Aim of the task —
All lines from the one that mentions "Save with Записать button" through the last of the entries below must be copied exactly, with both ends kept.

Stored items:
....

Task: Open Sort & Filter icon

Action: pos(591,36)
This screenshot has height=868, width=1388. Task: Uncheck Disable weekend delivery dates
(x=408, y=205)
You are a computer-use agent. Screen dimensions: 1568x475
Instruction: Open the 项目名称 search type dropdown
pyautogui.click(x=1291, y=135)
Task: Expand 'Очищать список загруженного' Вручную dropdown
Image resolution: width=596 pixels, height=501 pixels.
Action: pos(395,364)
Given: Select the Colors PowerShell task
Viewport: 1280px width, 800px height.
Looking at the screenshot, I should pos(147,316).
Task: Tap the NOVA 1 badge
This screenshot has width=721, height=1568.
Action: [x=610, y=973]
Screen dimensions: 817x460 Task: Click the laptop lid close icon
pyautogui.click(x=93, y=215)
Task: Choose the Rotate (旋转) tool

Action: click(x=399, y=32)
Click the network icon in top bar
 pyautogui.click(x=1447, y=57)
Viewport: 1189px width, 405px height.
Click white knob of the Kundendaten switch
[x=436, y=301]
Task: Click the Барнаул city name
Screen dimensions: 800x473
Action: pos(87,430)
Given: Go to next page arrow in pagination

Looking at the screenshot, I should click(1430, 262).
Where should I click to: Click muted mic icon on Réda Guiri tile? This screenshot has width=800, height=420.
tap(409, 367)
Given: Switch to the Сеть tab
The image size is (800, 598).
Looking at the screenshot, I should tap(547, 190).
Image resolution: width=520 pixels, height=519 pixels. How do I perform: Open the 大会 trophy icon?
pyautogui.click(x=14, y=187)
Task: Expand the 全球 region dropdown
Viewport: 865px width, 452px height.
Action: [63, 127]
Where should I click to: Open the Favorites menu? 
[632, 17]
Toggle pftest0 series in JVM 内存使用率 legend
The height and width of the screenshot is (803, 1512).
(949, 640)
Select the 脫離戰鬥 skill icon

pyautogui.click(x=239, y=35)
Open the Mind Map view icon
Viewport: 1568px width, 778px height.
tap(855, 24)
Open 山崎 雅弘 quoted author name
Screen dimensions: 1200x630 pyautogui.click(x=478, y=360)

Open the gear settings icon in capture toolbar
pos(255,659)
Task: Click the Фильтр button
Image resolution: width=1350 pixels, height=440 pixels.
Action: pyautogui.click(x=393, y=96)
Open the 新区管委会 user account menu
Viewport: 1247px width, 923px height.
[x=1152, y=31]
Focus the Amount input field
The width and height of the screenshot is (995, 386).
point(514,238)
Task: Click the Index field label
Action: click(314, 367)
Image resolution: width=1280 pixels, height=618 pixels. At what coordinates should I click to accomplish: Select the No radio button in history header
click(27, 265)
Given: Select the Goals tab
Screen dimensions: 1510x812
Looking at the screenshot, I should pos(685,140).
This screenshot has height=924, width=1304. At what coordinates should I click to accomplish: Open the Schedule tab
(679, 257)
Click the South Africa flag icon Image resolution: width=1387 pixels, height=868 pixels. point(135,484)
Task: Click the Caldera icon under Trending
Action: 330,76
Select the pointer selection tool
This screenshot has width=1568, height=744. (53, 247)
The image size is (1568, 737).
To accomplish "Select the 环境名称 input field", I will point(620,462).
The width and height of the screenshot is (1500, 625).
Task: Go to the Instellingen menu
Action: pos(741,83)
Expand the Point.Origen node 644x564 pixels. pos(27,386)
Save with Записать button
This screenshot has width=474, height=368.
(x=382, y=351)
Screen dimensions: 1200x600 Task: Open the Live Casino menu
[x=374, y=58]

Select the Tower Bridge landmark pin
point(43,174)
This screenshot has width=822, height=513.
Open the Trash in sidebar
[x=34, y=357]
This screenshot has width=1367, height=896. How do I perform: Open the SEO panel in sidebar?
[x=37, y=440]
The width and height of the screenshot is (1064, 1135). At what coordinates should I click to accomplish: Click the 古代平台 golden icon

....

Task answer —
Save with Записать button
This screenshot has width=474, height=368.
(x=382, y=351)
Screen dimensions: 1200x600 Task: Open the Live Casino menu
[x=374, y=58]

Select the Tower Bridge landmark pin
point(43,174)
This screenshot has width=822, height=513.
Open the Trash in sidebar
[x=34, y=357]
This screenshot has width=1367, height=896. How do I perform: Open the SEO panel in sidebar?
[x=37, y=440]
The width and height of the screenshot is (1064, 1135). At what coordinates should I click to accomplish: Click the 古代平台 golden icon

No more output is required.